Three young females. Imagine it! All such lovely creatures, ripe, luscious, bursting with their own little hopes, their sweet little dreams. So adorable. So desirable.
So pathetic.
This is their story, a true account of three beautiful but self-deluded young women. It’s an American story, a too-common tale, the dark truth about how life, big bad life, does not always turn out as a young woman expects, nor how she wishes.
For good reason: they asked for what they got out of the big bad life they chose. All three of them.
This is my manuscript, but it is their story. In the account that follows, I will share with you the events that took place over a brief period in the lives of Esme, Maire, and Niki.
Such melodious names. Such gorgeous, sexy girls; fleshy, soft and smooth, juicy as fresh peaches in a man’s warm palm. Supple girls in their prime, every man’s secret or not-so-secret fantasy.
Esme, Maire, and Niki: three bright women. Smart but not smart enough to know better. Women of little substance with fuckable bodies, plucky personalities, and laughable ambitions.
My three women: let them serve us here as contemporary archetypes, real life models of today’s American girls. Intelligent enough to attend college, to excel in a career, but not strong enough to make something of themselves.
This is the main problem with young women these days: they are spiritually, morally, and psychologically weak. Women are, in general, weak creatures. So they are nothing without men. And they know this. It’s obvious. Just take a look at the young women you know, the women who live in your city, who work in the cubicle beside yours, serve your coffee, or sit in your classroom. They’re nothing but flesh dummies, sex dolls you can blow up and fuck. And they allow this; they wait for you to do this to them. As if all they want is to be brought to life, animated in the hands of men.

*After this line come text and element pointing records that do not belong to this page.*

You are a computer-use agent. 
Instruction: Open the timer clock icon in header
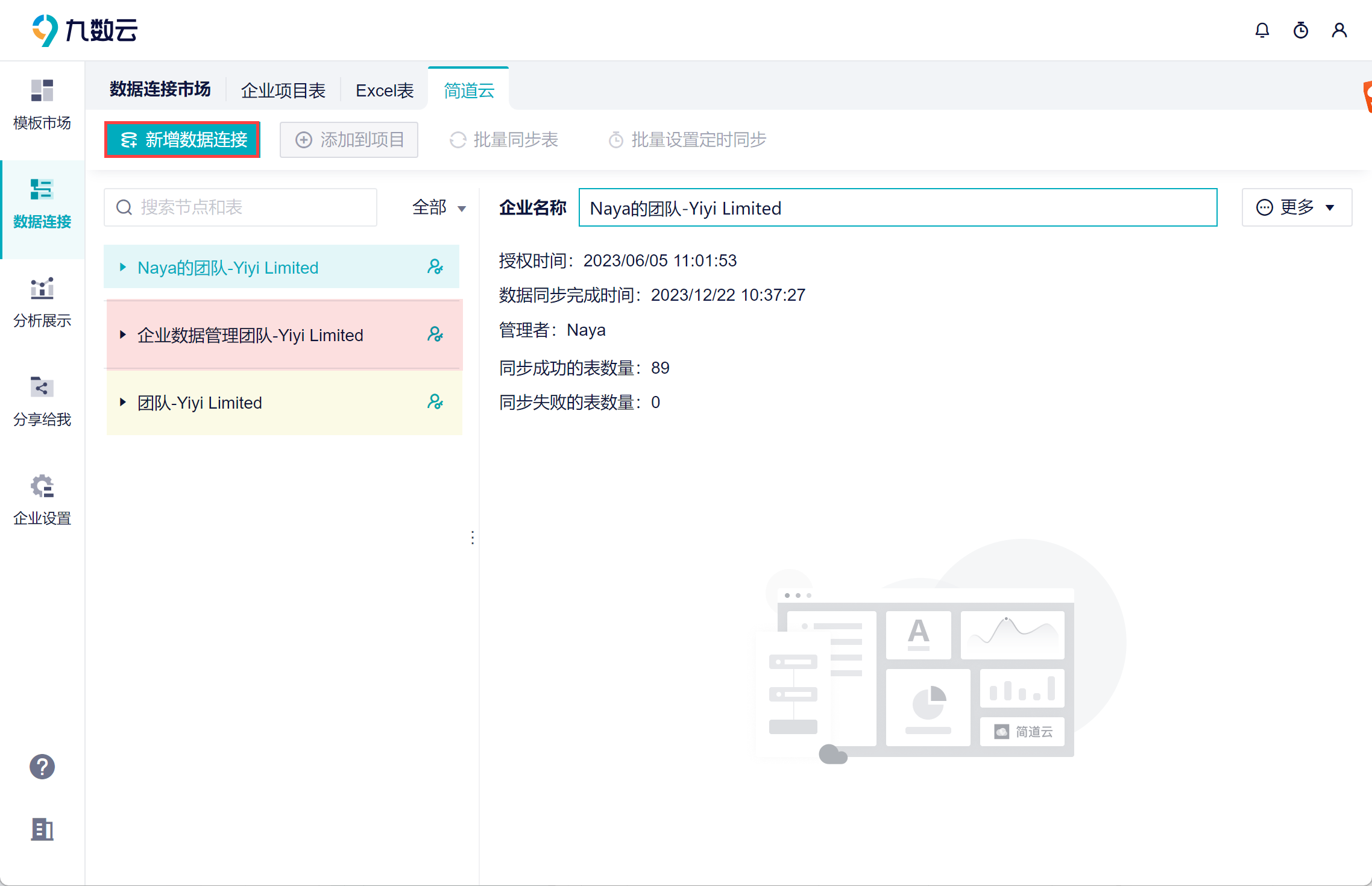[1300, 30]
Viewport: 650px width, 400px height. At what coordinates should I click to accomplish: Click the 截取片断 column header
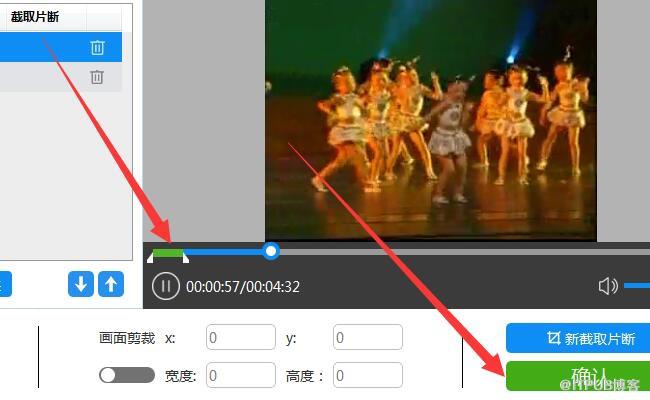point(35,17)
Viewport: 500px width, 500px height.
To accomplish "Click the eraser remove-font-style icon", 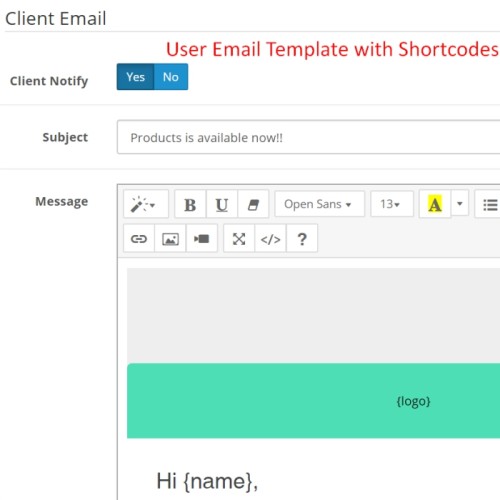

Of course, they prefer to come to life in the hands of men with money. Rich men who can buy them the things they desire, powerful men who are willing to give them what they want in life in trade for their youthful, voluptuous bodies.
Look around you and you’ll see them in your city, in your own neighborhood, driving around in the elite enclave of multimillion dollar homes you pass on your way to work, on the way to the mall or the beach. Those gorgeous women you see in the airport or at the theatre, dining in expensive restaurants and shopping at high-end boutiques. Heart-stopping, built-like-a-centerfold, sexxxy mamas in bling and stiletto heels. Toting designer purses that cost more than your car. Think about it: who are these women?
Most likely they’re someone else’s property. Wives, maybe. Former or current professional girlfriends. Sugar babies. Girlfriends on demand.
Professional girlfriends are clever girls with sweet bodies. They’ll date a man for his money and status. They’ll marry him for his money and status. They’ll fuck him for his money and status.
But only if he has enough money and status.
Welcome to the sugar world. The secret world of girlfriends on demand.
SEPTEMBER, 2014
ESME: September First
Not that she wanted to make love to this man. She didn’t. Not at all. But for the first half-hour, she thought they might be able to negotiate an arrangement, and then her troubles would be over. Soon enough, however, her hopes flattened faster than the bubbles in her crystal champagne flute. He was hideous, yet here she sat, smiling sweetly, reminding herself to sit up straight, bust high and proud, displaying the obvious to the undeserving.
I like a bright gal, one who can hold her own in a social setting, ask smart questions, be witty,
he said around greedy bites of bloody prime rib. But she’s gotta keep her mouth shut when it’s not time to talk. See, I like a girl who carries herself like a lady, somebody I can trust to not say something stupid when I take her along on business.
He pronounced it bidnez, like a ham actor in a grade B mob movie.
You gotta be able to make conversation with the smartest guys in the room, but not take over the room. Got that?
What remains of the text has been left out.